Northern California opposition to the Twin Tunnels is seemingly eating its cake and having it too. Northern California has created the reasons the Tunnels are so expensive and now is opposing the project because it is too costly.

One of the major contentions of the Northern California lobby in opposition to the Tunnels is that there will be cost overruns that will likely double the $14 billion estimated cost.  But it is Northern California that has created the situation of a totally unnecessary Tunnel project that will be a 100 percent jobs program and redundant water project.  In 1982, Southern California proposed a cheaper alternative than the tunnels called the Peripheral Canal that would have routed water around the edge of the Delta.  But the proposed Peripheral Canal was shot down at the ballot box.

There is a likelihood of large cost overruns to building the Delta tunnels.  But this is because the project has not been socially defined as a real public works project.  Instead it has unofficially been defined as a jobs program that will deliver no more water than the existing aqueduct system.  If the Tunnels were to be structured along the lines of the original State Water Project, cost inflation would be much less likely.

State Water Project had NO cost overruns

According to the Department of Water Resources Financial Statements for 2012, of the $1.75 billion of general obligation bonding originally authorized for the State Water Project, only $1.58 billion was issued up to 2012.  Only $362 million remained unpaid as of the end of the 2012 fiscal year.  The original State Water Project built the California Aqueduct, five dams and the Edmonston Pumping Plant at a cost of $1.75 billion.  Adjusted for money inflation, that would be $13.595 billion today. So at $14 billion in the current estimate, the Twin Tunnels would cost about as much as the existing State Water Project.

Despite the current public outcry that a doubling of costs is inevitable for the new Bay Delta Plan, there were no cost overruns in the initial State Water Project.  This is because the State Water Project was socially designed around cost controls to maintain political legitimacy.  Conversely, the Delta Tunnels project has weak political legitimacy. This is because the North doesn’t want the project and has inflated its cost and the South is realizing it would be compelled to pay for a redundant tunnel system.

Water doesn’t run uphill towards money and votes

It is often said that California’s water system “produces water that runs uphill toward money.”  But money and a supermajority of Southern California voters haven’t been able to make the Twin Tunnels politically legitimate. Northern California has been able to capture the legitimate moral high ground on water based on environmental protection, albeit based on junk science. The courts having found the case for preserving the Delta Smelt fish had “no scientific merit.” A major problem of the Bay Delta Plan is that it has vainly sought legitimacy by regulation, junk science, legislation and judicial authority with no statewide vote.

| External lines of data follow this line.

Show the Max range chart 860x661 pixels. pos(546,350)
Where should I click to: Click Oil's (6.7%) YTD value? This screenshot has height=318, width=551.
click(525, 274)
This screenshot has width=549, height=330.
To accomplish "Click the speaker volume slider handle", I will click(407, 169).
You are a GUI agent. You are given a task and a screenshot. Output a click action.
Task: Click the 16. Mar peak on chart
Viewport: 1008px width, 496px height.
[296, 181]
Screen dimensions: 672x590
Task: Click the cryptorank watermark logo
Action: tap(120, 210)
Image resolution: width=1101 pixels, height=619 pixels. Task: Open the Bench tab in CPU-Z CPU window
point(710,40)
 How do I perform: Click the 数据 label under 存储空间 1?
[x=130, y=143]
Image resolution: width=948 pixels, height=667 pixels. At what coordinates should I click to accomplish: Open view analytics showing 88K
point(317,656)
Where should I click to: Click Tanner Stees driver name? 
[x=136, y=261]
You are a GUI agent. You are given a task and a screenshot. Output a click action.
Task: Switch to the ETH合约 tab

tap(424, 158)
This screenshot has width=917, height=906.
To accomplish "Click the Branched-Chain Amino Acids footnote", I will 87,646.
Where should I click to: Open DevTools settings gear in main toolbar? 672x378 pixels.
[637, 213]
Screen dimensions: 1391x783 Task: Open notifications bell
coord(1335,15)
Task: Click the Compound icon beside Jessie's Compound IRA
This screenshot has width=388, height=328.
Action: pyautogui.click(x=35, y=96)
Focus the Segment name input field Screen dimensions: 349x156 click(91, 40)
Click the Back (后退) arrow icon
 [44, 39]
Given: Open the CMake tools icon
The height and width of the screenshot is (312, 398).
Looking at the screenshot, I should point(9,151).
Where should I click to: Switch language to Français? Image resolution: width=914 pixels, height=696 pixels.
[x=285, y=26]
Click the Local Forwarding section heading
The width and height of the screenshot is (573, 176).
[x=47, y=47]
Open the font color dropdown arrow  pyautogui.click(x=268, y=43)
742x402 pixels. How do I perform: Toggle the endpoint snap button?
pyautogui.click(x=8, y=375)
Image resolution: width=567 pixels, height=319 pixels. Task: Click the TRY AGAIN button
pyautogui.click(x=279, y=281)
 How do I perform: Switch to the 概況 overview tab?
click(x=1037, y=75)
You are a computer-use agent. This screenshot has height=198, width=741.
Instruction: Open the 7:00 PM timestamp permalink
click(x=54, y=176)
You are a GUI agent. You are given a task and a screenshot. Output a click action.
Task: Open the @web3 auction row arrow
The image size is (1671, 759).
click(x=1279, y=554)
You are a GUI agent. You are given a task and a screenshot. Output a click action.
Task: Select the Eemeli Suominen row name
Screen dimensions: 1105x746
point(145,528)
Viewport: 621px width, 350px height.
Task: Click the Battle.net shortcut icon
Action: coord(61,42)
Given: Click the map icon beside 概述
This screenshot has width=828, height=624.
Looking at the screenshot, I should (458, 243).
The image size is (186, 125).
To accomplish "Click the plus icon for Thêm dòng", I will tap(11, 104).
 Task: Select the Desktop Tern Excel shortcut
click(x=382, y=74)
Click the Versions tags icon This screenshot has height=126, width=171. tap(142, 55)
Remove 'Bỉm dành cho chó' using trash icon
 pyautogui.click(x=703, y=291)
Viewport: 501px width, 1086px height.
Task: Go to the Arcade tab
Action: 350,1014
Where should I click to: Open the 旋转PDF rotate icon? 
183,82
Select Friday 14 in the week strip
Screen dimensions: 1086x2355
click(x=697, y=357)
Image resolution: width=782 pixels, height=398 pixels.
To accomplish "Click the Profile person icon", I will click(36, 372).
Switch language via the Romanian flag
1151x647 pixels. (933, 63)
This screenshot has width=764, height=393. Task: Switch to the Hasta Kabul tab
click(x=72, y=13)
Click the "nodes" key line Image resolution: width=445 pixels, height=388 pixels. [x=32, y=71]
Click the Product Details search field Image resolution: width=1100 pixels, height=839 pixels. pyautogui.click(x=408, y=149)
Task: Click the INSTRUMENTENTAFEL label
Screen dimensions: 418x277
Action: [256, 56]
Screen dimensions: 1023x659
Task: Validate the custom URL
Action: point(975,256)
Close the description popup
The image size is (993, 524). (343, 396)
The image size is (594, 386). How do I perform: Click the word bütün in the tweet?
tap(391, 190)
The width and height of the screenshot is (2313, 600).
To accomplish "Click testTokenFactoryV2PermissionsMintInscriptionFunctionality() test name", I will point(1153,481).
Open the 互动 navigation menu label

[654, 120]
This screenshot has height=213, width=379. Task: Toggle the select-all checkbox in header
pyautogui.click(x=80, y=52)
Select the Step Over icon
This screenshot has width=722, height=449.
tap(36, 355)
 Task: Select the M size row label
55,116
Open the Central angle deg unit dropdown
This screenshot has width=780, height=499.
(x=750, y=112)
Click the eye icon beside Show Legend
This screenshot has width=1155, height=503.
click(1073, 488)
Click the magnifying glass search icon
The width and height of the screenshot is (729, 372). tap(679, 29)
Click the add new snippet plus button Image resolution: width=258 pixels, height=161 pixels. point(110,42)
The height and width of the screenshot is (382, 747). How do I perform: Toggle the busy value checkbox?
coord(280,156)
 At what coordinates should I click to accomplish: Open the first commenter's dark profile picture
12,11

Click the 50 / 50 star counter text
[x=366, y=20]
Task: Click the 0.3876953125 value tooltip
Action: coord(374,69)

You can step in same river twice

An ancient proverb said, “You can’t step into the same river twice.”  But Southern California is about to have to pay twice for the same man-made river. The wasteful cost of the Delta Tunnels is ironically being justified on the basis of conservation. Southern California — which has had about 40 percent of its water from the Colorado River cut back and constant water shut downs of the California Aqueduct to protect fish –- doesn’t have much of an alternative but to proceed with the Bay Delta Plan.

Northern California has won the water battle in the courts and has dominated public opinion. But Southern California is proceeding to win the North/South water war.